Oğuz Murat Aci’nin eşi Şükriye Aci, Timur Cihantimur ve Eylem Tok hakkındaki şikayetini geri çekti
Oğuz Murat Aci'nin dosyada müşteki olarak bulunan eşi Şükriye Aci; Timur Cihantimur ve Eylem Tok hakkındaki şikayetinden vazgeçtiğine dair dilekçe sundu. Oğlunu kaybeden baba Özer Aci, gelini Şükriye Aci'nin bu kararına "Zehir, zıkkım olsun" sözleriyle tepki gösterdi

Habertürk'ten Gizem Türemen'in haberine göre Oğuz Murat Aci’nin hayatını kaybettiği ve Türkiye’nin gündeminde uzun süre yer tutan kazanın ardından İstanbul Cumhuriyet Başsavcılığı tarafından yürütülen soruşturma devam ederken kritik bir gelişme yaşandı.
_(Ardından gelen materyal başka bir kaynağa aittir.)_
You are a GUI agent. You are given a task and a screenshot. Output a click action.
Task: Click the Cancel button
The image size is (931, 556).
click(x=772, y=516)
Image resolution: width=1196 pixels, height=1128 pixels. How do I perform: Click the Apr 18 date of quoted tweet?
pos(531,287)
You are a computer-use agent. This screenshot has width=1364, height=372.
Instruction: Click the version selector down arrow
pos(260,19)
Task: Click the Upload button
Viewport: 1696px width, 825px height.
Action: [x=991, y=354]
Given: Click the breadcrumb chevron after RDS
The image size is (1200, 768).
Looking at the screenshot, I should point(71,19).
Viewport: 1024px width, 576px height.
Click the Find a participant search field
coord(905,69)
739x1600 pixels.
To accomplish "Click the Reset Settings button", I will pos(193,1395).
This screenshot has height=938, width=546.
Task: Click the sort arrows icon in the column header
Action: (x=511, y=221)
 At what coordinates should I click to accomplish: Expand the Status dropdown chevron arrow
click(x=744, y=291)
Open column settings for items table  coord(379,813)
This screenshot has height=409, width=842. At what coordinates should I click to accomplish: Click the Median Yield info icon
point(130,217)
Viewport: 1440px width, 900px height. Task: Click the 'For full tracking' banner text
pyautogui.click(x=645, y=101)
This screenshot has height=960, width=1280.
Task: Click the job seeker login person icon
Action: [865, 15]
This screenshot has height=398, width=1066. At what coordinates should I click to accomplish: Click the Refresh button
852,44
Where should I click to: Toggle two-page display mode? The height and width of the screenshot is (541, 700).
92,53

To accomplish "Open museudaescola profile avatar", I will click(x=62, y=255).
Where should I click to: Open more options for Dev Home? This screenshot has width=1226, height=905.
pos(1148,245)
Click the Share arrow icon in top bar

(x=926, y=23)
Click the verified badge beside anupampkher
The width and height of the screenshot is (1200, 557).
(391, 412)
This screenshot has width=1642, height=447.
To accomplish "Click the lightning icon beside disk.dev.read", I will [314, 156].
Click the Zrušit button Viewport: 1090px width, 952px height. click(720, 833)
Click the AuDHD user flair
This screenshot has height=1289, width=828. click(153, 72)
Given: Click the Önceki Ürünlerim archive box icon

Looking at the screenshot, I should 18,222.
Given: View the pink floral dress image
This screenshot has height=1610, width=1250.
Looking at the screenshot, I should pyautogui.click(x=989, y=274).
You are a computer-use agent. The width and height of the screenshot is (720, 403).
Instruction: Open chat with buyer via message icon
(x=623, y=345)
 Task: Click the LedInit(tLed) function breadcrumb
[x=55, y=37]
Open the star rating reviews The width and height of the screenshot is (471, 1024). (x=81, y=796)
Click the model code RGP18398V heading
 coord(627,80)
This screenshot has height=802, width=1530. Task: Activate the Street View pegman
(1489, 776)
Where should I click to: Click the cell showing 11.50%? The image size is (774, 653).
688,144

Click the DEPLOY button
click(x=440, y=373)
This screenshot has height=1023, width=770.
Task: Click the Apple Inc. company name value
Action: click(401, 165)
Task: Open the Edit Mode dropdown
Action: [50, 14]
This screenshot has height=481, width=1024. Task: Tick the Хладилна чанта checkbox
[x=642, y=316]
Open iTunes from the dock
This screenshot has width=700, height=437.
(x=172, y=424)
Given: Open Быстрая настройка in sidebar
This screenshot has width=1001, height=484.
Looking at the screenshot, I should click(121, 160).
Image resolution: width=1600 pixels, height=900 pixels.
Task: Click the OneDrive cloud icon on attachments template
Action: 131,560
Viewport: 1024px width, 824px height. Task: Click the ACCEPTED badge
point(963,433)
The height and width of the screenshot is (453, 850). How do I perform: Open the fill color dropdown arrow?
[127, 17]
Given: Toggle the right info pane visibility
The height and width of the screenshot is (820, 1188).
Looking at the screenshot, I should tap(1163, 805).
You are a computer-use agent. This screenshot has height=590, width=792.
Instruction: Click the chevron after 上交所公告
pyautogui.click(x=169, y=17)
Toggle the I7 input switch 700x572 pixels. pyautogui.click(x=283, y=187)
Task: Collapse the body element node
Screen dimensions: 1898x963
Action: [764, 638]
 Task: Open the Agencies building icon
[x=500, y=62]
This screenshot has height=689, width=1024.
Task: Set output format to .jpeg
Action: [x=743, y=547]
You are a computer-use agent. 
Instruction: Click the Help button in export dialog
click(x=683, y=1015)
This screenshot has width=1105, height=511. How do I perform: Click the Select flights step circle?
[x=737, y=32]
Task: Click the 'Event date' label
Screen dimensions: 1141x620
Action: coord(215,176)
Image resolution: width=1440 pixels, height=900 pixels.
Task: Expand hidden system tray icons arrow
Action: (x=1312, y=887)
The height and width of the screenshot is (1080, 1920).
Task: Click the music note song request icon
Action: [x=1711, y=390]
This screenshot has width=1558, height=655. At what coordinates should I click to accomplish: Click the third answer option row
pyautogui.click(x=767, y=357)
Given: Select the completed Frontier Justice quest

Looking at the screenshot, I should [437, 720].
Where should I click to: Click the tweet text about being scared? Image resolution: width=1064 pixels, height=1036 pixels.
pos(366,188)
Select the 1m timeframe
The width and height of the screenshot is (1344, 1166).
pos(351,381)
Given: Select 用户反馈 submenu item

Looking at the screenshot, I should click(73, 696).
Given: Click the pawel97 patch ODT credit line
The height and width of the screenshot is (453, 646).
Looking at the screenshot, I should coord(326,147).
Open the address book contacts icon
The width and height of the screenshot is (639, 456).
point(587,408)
Trafik kazasında hayatını kaybeden Oğuz Murat Aci ve eşi Şükriye AciŞİKAYETİNDEN VAZGEÇTİ
Oğuz Murat Aci'nin dosyada müşteki olarak bulunan eşi Şükriye Aci; Timur Cihantimur ve Eylem Tok hakkındaki şikayetinden vazgeçtiğine dair dilekçe sundu.
"MANEVİ ZARAR KARŞILANDI"
Dilekçede, “Şükriye Aci'nin bu olaydan kaynaklı maddi ve manevi zararı, kazaya sebep olan suça sürüklenen çocuk Timur Cihantimur'un babası Bülent Cihantimur tarafından karşılanmıştır" denildi.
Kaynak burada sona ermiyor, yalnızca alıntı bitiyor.